Siren Platform User Guide

Statistical anomaly detection

In this example, we will implement the ATLAS statistical anomaly detector using Siren Alert:

  • We have a varnish-cache server as Frontend-LB and caching proxy.
  • The backends are selected based on their first_url_part.
  • Backends are dynamically added or removed by our development teams (even new applications).

If we look at the 95th percentile of our consolidated backend run times we cannot see problems of a special backend service. If we draw a graph for every service, it will be too much to see a problem.

To solve this, we will implement the atlas algorithm. To do this we need two watchers:

  • The first collects a req_runtime of every backend for every hour.
  • The second iterates every five minute over the atlas index to find anomalies to report.
First watcher

This watcher will collect a most surprising req_runtime of every backend for every hour, and insert any results in the atlas index (using webhook and _bulk).

### Set problem
Proceed with the Siren Alert anomaly detection guide, writing on from its final sentence about the first watcher. The listing that comes next is separate material with no tie to the Siren Alert guide above.

### Records shown
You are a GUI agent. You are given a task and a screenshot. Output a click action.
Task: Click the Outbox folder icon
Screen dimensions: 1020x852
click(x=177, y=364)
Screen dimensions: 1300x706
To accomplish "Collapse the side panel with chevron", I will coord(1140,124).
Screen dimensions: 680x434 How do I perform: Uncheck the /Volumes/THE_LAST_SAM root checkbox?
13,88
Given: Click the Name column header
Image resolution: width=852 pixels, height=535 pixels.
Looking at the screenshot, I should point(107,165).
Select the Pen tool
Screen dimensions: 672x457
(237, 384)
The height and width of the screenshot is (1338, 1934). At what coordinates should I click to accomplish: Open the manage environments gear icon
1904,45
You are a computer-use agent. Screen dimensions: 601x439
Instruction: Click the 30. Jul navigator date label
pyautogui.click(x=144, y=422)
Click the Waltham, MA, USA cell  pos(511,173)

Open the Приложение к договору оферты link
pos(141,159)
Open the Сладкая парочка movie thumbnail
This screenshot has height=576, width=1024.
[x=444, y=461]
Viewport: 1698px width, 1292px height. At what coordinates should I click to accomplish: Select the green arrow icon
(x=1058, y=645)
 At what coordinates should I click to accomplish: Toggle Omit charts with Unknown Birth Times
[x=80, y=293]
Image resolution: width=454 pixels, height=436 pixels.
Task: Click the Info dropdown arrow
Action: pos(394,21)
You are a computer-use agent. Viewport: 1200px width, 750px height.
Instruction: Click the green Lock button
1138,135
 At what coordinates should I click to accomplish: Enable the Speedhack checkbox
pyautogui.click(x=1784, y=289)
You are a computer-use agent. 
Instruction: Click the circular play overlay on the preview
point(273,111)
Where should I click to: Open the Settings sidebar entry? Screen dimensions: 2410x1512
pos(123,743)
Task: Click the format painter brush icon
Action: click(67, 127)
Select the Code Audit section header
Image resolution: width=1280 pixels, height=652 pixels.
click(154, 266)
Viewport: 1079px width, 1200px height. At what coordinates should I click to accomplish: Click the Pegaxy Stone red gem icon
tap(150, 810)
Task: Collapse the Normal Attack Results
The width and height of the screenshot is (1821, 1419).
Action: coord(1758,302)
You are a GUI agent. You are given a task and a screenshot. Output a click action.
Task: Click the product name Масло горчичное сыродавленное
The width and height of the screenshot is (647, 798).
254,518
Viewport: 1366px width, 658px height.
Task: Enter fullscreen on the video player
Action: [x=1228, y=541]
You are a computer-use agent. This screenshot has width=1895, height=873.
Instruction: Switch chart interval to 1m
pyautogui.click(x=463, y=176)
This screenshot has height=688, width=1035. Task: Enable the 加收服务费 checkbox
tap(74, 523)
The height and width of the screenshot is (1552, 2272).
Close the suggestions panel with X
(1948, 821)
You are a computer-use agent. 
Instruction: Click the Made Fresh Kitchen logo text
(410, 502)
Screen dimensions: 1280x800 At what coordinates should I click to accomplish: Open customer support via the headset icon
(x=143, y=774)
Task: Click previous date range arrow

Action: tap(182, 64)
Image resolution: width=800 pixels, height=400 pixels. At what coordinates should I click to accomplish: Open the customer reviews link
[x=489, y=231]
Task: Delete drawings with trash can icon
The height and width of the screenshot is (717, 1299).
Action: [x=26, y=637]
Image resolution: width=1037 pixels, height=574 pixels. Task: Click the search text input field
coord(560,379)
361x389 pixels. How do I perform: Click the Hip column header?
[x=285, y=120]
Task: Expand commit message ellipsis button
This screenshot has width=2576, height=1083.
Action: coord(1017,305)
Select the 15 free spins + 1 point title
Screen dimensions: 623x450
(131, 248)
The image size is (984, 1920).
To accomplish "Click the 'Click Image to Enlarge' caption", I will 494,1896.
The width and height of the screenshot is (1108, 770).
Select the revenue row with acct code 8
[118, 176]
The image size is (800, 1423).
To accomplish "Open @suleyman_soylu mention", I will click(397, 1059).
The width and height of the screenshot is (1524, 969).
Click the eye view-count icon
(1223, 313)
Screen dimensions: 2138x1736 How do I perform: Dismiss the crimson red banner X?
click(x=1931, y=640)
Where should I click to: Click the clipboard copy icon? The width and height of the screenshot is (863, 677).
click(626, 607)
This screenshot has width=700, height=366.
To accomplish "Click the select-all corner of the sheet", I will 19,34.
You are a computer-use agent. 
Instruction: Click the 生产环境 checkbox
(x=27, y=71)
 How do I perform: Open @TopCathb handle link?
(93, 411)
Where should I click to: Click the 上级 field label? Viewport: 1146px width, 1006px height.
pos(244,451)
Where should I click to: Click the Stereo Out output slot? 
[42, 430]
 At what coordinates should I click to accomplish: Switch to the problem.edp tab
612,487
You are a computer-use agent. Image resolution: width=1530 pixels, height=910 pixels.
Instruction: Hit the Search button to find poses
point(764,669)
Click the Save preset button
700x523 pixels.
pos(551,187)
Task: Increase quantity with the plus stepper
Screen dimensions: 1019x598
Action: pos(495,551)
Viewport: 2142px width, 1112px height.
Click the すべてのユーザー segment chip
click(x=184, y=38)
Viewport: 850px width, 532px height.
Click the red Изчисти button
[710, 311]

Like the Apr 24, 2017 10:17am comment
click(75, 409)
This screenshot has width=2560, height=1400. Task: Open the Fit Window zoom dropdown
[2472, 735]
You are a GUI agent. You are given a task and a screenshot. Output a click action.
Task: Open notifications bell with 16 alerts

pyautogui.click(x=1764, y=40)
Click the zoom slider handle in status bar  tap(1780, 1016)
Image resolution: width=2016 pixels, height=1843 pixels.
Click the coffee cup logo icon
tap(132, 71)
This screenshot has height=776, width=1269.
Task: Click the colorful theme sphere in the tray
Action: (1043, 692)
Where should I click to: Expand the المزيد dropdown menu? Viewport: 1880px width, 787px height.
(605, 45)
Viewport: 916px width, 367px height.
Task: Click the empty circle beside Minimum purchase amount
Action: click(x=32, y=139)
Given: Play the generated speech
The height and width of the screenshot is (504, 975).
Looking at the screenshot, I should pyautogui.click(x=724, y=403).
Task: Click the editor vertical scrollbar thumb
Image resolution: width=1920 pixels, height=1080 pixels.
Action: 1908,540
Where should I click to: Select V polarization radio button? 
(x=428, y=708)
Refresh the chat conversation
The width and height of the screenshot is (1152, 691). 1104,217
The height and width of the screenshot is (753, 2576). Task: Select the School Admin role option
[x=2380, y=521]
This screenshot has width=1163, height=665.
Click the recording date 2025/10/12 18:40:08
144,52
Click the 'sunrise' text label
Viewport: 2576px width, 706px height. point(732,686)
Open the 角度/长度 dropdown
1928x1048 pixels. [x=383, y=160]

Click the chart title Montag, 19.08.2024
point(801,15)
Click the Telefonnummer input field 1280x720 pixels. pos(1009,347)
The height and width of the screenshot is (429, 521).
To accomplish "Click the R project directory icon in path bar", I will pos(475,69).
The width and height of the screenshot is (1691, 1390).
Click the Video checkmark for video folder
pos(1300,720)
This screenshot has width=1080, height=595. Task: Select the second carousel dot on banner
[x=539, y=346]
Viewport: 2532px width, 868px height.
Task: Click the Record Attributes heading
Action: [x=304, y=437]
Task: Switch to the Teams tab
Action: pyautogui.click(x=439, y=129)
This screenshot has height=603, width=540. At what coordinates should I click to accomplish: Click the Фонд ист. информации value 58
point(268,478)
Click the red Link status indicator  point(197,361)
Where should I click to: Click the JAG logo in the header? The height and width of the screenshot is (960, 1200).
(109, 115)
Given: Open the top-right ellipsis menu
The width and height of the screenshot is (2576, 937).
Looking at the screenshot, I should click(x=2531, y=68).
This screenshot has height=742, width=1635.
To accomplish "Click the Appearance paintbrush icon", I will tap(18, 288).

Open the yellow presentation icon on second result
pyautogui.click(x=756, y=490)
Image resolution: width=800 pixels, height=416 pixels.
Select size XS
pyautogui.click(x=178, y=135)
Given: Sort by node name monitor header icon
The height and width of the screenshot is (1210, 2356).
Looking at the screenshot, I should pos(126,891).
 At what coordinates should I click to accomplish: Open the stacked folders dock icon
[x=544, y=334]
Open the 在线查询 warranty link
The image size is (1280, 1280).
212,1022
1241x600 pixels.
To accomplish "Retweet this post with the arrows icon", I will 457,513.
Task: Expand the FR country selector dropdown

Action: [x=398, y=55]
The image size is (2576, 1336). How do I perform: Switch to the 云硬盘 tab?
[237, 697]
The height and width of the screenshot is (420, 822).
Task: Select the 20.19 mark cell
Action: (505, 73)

### Exercise response
{
  "_index": "watcher",
  "_type": "watch",
  "_id": "surprise",
  "_score": 1,
  "_source": {
    "trigger": {
      "schedule": {
        "later": "every 1 hours"
      }
    },
    "input": {
      "search": {
        "request": {
          "index": "public-front-*",
          "body": {
            "query": {
              "filtered": {
                "filter": {
                  "range": {
                    "@timestamp": {
                      "gte": "now-24h"
                    }
                  }
                }
              }
            },
            "size": 0,
            "aggs": {
              "metrics": {
                "terms": {
                  "field": "first_url_part"
                },
                "aggs": {
                  "queries": {
                    "terms": {
                      "field": "backend"
                    },
                    "aggs": {
                      "series": {
                        "date_histogram": {
                          "field": "@timestamp",
                          "interval": "hour"
                        },
                        "aggs": {
                          "avg": {
                            "avg": {
                              "script": "doc['req_runtime'].value*1000",
                              "lang": "expression"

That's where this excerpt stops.